*** Block opens ***

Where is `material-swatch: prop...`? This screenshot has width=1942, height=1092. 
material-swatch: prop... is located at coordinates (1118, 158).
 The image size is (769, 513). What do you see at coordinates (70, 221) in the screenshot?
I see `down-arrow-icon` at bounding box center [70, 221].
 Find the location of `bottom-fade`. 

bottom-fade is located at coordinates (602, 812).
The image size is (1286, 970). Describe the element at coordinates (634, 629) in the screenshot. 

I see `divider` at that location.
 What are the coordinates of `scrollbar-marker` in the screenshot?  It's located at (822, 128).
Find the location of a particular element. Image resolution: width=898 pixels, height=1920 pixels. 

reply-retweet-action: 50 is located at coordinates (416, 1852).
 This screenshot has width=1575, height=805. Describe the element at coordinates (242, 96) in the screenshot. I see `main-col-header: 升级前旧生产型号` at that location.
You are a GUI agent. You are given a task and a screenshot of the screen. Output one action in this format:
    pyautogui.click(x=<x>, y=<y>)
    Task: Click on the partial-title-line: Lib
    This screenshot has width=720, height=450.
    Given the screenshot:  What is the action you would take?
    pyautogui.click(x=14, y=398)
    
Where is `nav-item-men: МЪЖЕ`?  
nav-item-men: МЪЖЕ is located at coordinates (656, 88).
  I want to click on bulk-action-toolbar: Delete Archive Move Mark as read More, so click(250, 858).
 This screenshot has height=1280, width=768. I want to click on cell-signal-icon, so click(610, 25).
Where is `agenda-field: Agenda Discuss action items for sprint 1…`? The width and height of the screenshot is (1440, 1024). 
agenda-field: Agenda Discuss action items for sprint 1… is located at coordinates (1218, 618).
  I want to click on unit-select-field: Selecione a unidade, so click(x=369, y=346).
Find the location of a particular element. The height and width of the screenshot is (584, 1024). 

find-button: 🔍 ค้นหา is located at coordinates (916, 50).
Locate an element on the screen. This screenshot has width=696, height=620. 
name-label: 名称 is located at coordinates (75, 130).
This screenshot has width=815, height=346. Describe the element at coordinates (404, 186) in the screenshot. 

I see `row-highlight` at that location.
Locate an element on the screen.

*** Block closes ***

Required work =
Copy out everything from the line containing "You are a GUI" down to the end of the records, both ends included.

Solution to this problem =
You are a GUI agent. You are given a task and a screenshot of the screen. Output one action in this format:
    pyautogui.click(x=<x>, y=<y>)
    Task: Click on the partial-title-line: Lib
    This screenshot has width=720, height=450.
    Given the screenshot:  What is the action you would take?
    pyautogui.click(x=14, y=398)
    
Where is `nav-item-men: МЪЖЕ`?  
nav-item-men: МЪЖЕ is located at coordinates (656, 88).
  I want to click on bulk-action-toolbar: Delete Archive Move Mark as read More, so click(250, 858).
 This screenshot has height=1280, width=768. I want to click on cell-signal-icon, so click(610, 25).
Where is `agenda-field: Agenda Discuss action items for sprint 1…`? The width and height of the screenshot is (1440, 1024). 
agenda-field: Agenda Discuss action items for sprint 1… is located at coordinates (1218, 618).
  I want to click on unit-select-field: Selecione a unidade, so click(x=369, y=346).
Find the location of a particular element. The height and width of the screenshot is (584, 1024). 

find-button: 🔍 ค้นหา is located at coordinates (916, 50).
Locate an element on the screen. This screenshot has width=696, height=620. 
name-label: 名称 is located at coordinates (75, 130).
This screenshot has width=815, height=346. Describe the element at coordinates (404, 186) in the screenshot. 

I see `row-highlight` at that location.
Locate an element on the screen.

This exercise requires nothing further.